Le chef du renseignement serbe pro-russe démissionne

Aleksandar Vulin est le chef des services de renseignement intérieurs serbes et sympathise ouvertement avec la Russie. Les États-Unis accusent l’homme de 51 ans d’activités illégales et lui ont imposé des sanctions cet été. Aujourd’hui, Vulin se retire de son poste et parle de « chantage » de la part de l’Occident.

Quatre mois après que les sanctions américaines lui ont été imposées, le chef des renseignements serbes pro-russes, Aleksandar Vulin, a démissionné. Vulin a justifié sa décision par de prétendus « menaces et chantages » de la part de l’Occident contre le président Aleksandar Vucic et la Serbie.

« Les Etats-Unis et l’UE exigent ma tête comme condition pour ne pas imposer de sanctions contre la Serbie », a déclaré l’homme de 51 ans. Il a ajouté qu’il ne voulait pas être la cause du chantage et des pressions sur la Serbie. Sa démission en tant que directeur du service de renseignement intérieur BIA est donc « irrévocable ».

Vulin est un proche confident du président Vucic et dirige les services secrets depuis un an. De 2017 à 2020, il a été ministre de la Défense et de 2020 à 2022 ministre de l’Intérieur. Alors que Vucic veut donner l’impression d’un équilibre entre l’Occident et la Russie, Vulin est considéré comme un sympathisant ouvert du Kremlin.
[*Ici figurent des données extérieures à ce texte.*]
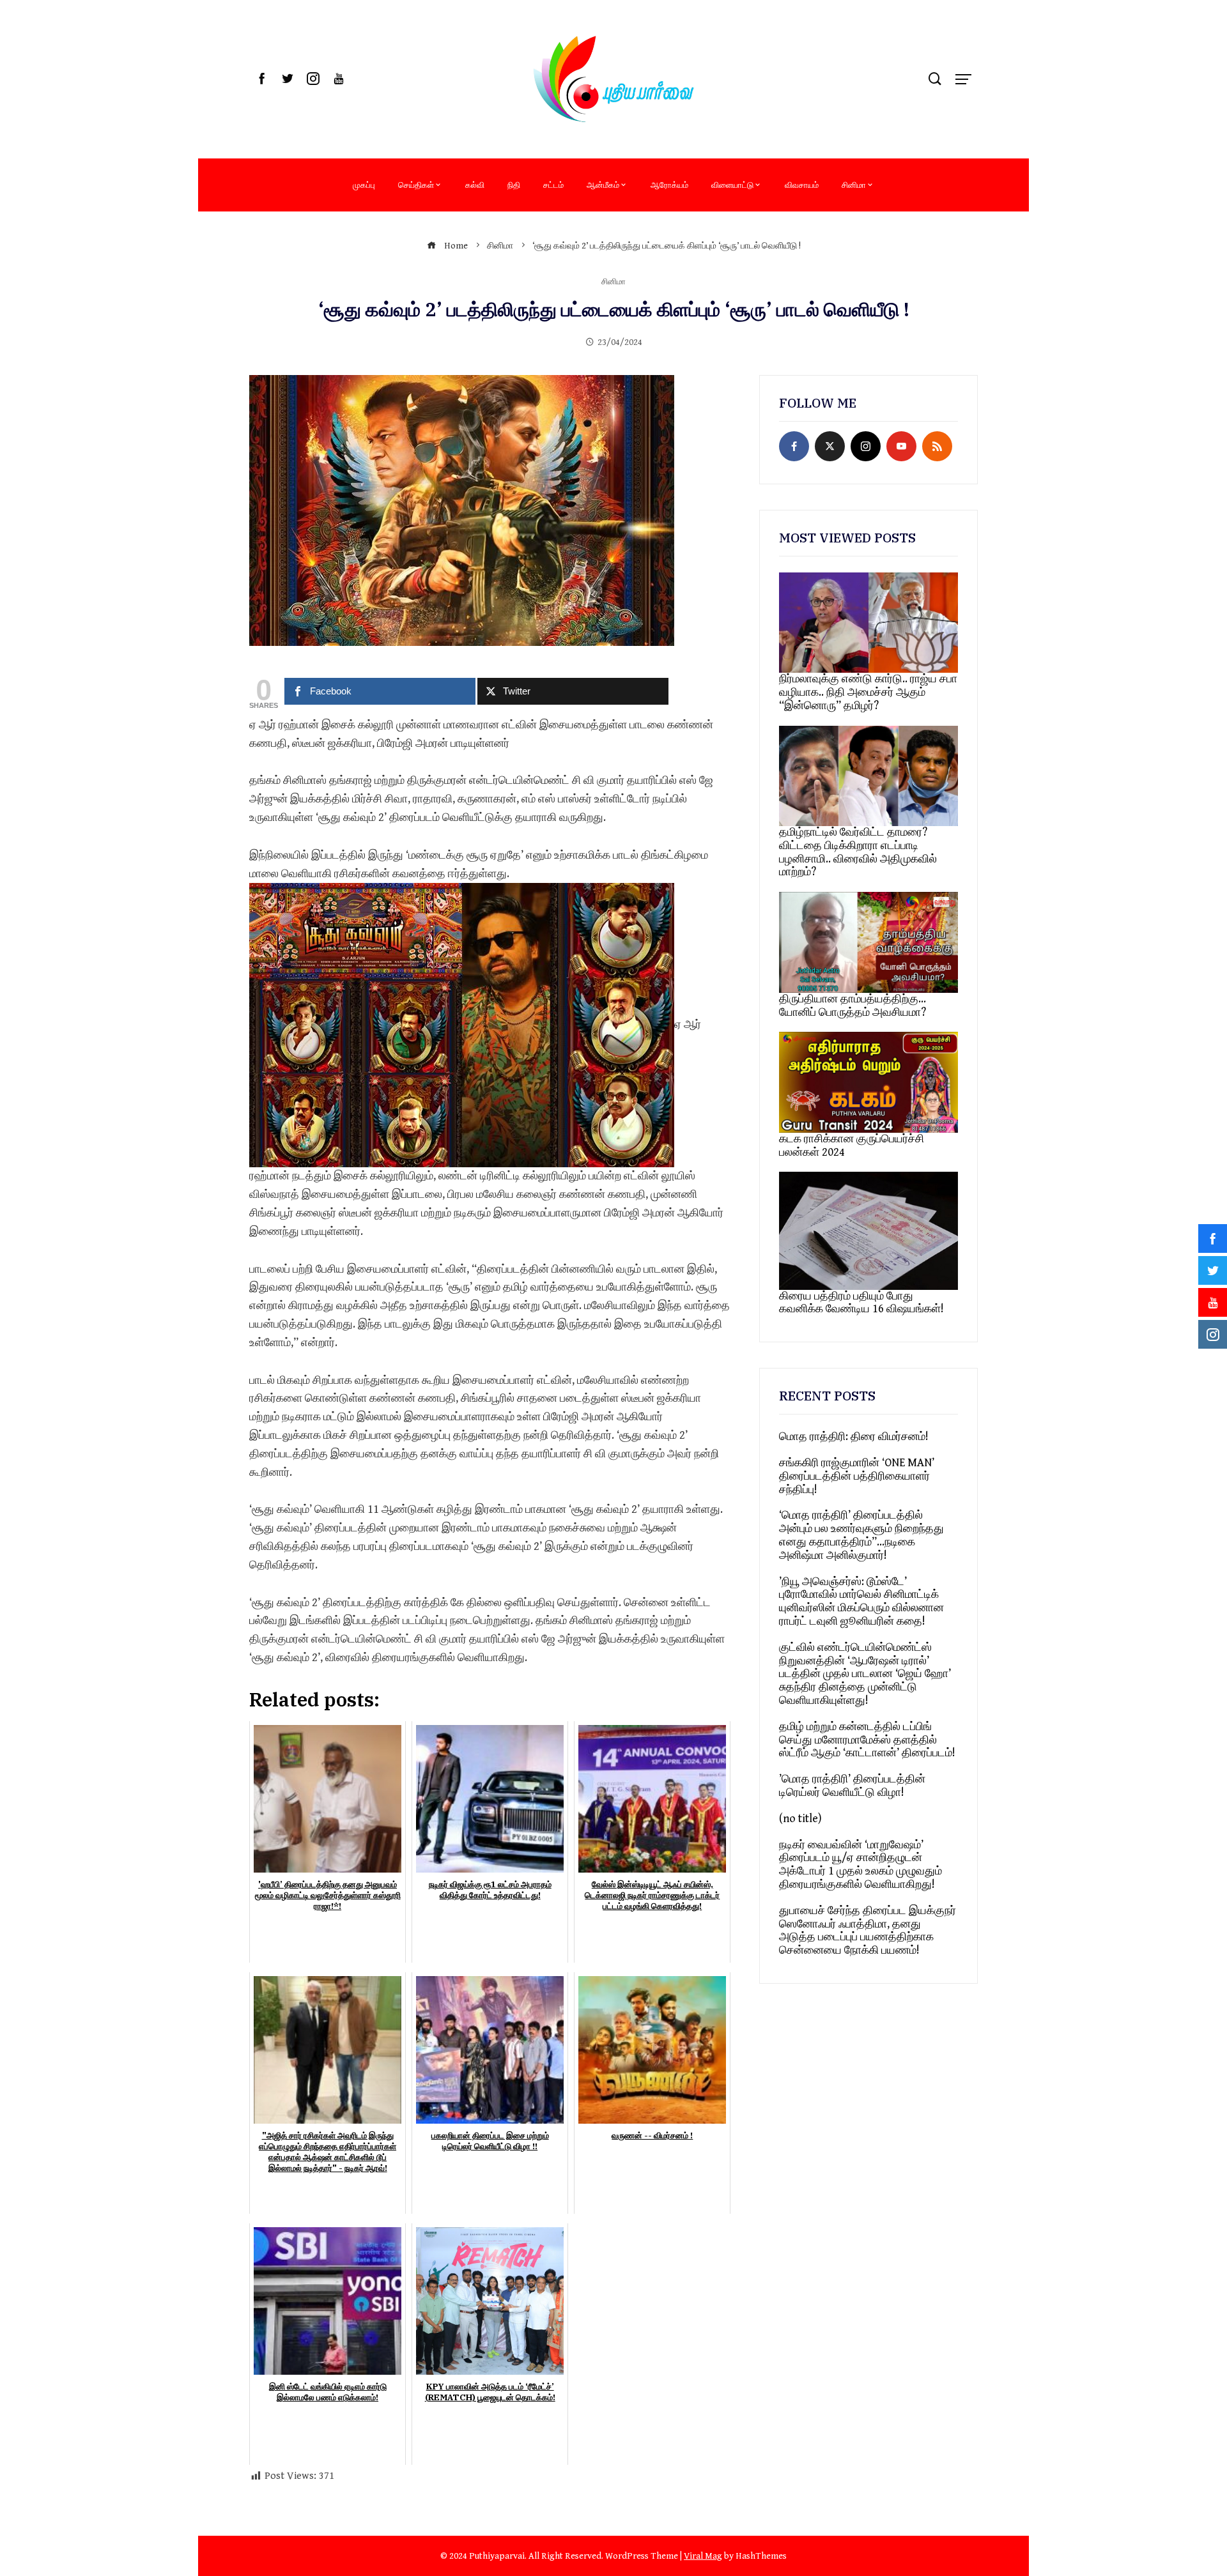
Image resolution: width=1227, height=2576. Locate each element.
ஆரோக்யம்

Il se rendait fréquemment à Moscou et entretenait des relations opérationnelles avec les services de renseignement russes.

Le département du Trésor américain a imposé des sanctions à Vulin en juillet, l’accusant de liens avec le crime organisé international, d’implication dans le trafic de drogue et d’abus de pouvoir. Washington accuse également l’ancien chef du renseignement d’avoir aidé la Russie à étendre son influence dans les États des Balkans. Ce faisant, il a porté atteinte à la stabilité régionale.
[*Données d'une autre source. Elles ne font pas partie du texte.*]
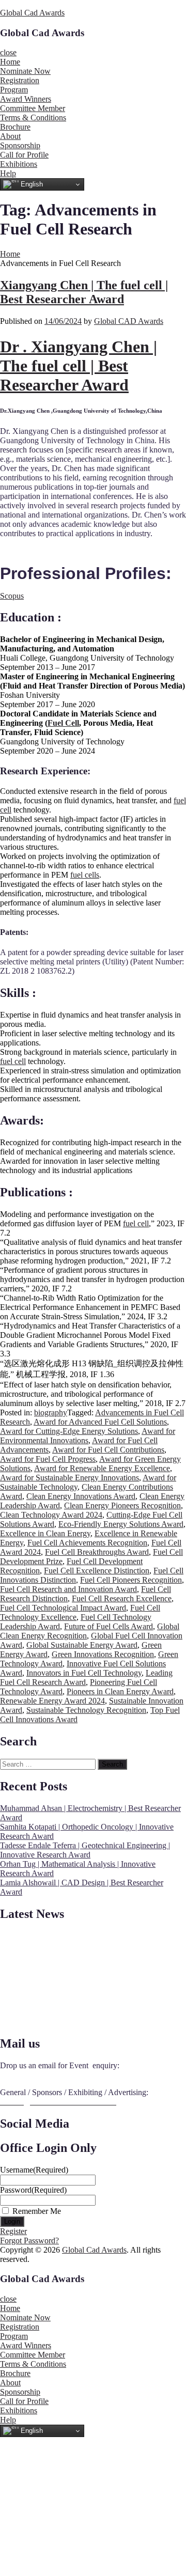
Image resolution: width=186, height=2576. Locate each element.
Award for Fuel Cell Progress (48, 1459)
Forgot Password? (29, 2240)
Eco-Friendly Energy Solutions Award (120, 1524)
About (10, 136)
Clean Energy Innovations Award (80, 1496)
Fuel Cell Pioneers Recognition (131, 1579)
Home (10, 61)
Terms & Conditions (33, 117)
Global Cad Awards (32, 12)
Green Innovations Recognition (103, 1654)
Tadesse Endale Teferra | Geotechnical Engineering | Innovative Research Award (85, 1850)
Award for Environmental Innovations (87, 1436)
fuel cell (13, 1061)
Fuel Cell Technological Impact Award (63, 1607)
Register (13, 2231)
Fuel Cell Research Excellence (122, 1598)
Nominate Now (25, 71)
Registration (19, 80)
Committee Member (32, 108)
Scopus (12, 595)
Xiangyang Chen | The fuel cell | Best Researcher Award (84, 292)
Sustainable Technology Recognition (86, 1710)
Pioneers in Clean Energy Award (120, 1691)
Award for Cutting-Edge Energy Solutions (69, 1431)
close (8, 52)
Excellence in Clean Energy (45, 1533)
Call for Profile (24, 154)
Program (14, 89)
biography (50, 1412)
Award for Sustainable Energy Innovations (69, 1477)
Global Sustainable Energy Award (81, 1645)
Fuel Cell (63, 723)
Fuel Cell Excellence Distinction (96, 1570)
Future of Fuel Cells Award (108, 1626)
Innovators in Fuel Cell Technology (84, 1672)
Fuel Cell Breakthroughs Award (97, 1552)
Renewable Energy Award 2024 (52, 1700)
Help (8, 173)
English (31, 184)
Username (34, 2169)
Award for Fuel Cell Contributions (108, 1449)
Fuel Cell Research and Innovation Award (68, 1589)
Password (33, 2189)
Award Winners (25, 99)
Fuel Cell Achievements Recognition (87, 1542)
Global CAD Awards (128, 321)
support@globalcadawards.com (51, 2074)
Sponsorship (20, 145)
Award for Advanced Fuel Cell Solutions (100, 1421)
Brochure (15, 126)
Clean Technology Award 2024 (51, 1514)
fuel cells (84, 874)
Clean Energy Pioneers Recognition (122, 1505)
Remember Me (36, 2211)
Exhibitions (18, 164)
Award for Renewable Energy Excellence (102, 1468)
La Serbie entretient traditionnellement des relations étroites avec la Russie. Belgrade et Moscou sont unies non seulement par leur héritage chrétien orthodoxe commun, mais aussi par leurs réserves à l’égard de l’OTAN. La Serbie est le seul pays parmi les pays candidats à l’adhésion à l’UE qui n’a pas imposé de sanctions contre Moscou après la guerre d’agression de la Russie contre l’Ukraine.

L’Occident pousse ce pays des Balkans à trouver enfin un compromis avec le Kosovo. Le pays, désormais presque exclusivement habité par des Albanais, s’est déclaré indépendant en 2008. Belgrade ne veut pas le reconnaître et réclame le retour de son ancienne province. La Russie encourage la Serbie dans sa position à cet égard.